The SDGs have a broader agenda, translated into “survive-thrive-transform” in the Global Strategy for Women’s, Children’s and Adolescents’ Health 2016–2030, with major targets and indicators in the health sector and beyond. We remain concerned that the gains in early child health painstakingly achieved in the MDG period are at risk of slowing down and losing priority. The global challenges of improving survival and health from birth through adolescence remain, and the world needs to redouble its efforts to do better, rather than declare victory prematurely and move on.

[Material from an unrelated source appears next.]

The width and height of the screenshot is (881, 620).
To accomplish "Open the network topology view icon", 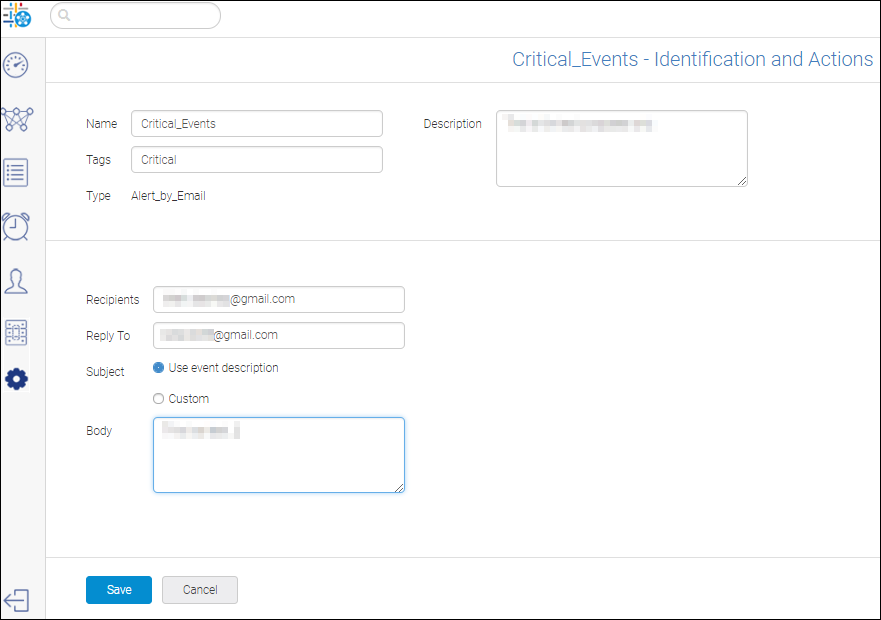I will 17,119.
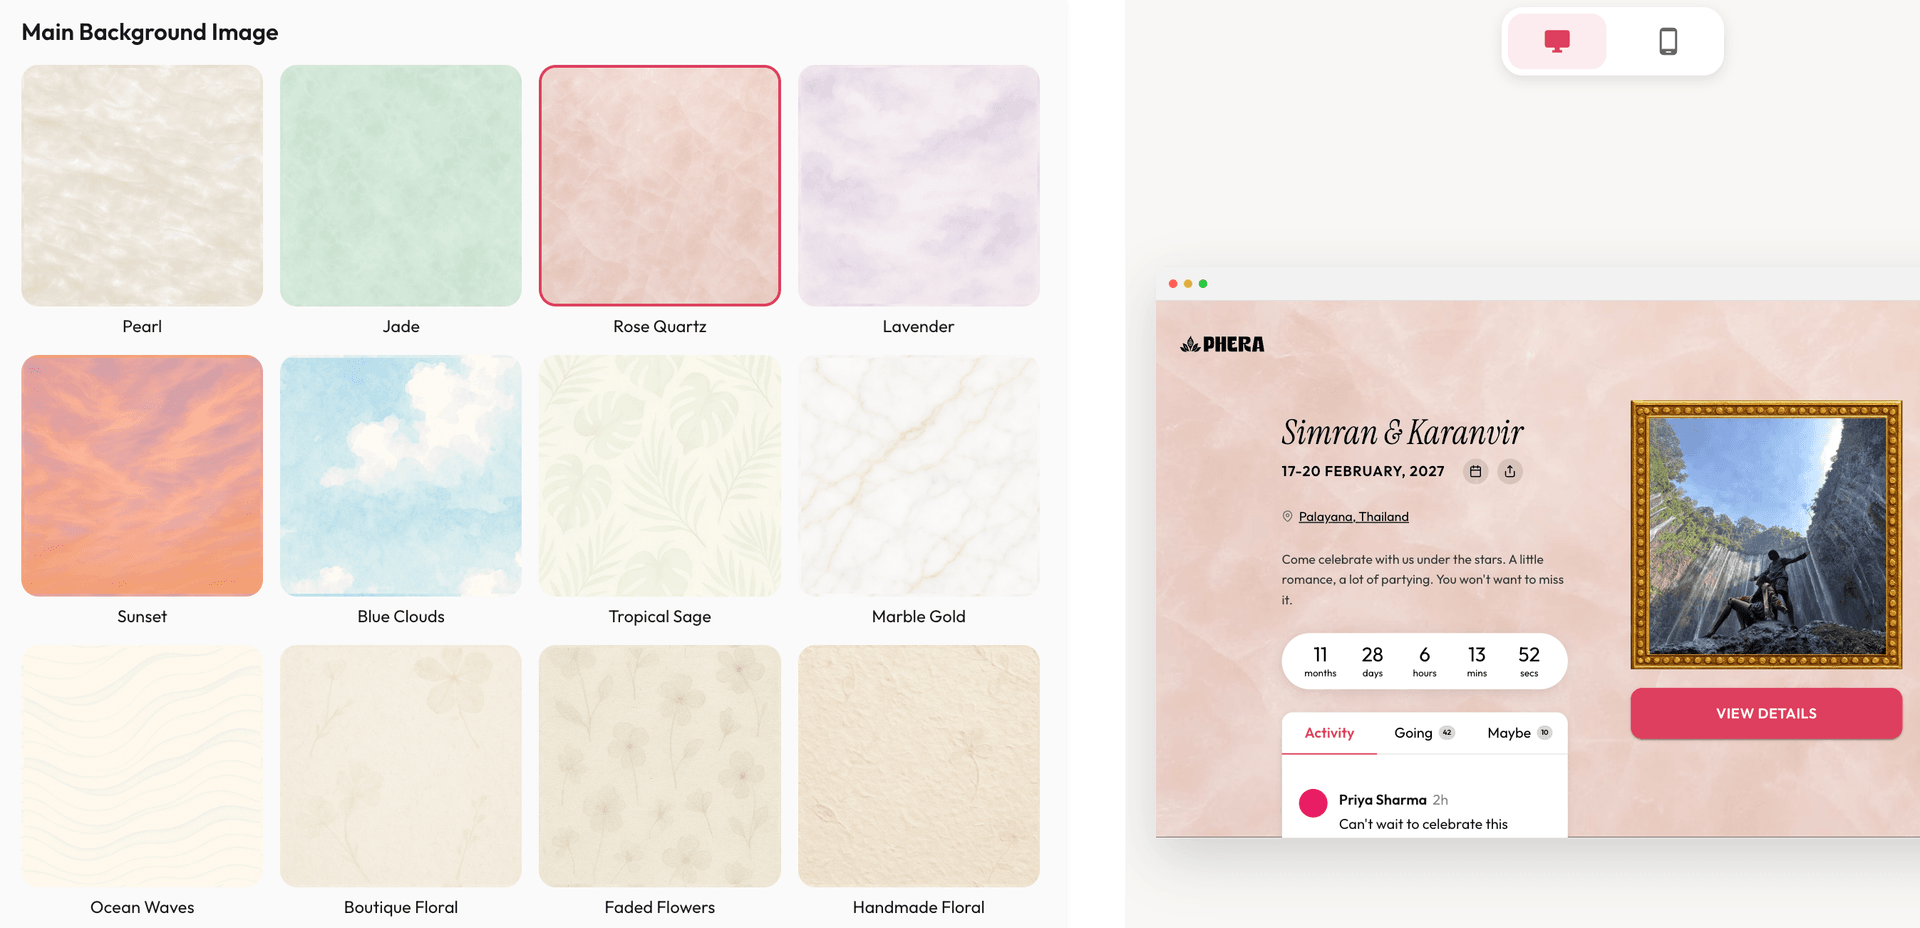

In a forthcoming PLOS Medicine special issue [13], we are inviting impactful research in this important area on strategies to monitor and combat child mortality globally from birth through adolescence, school-age health and welfare, marginalised populations, and the environmental impacts on children’s health. We hope that this special issue will help to redirect attention to child and adolescent health in years to come.
Funding Statement
The authors received no specific funding for this work.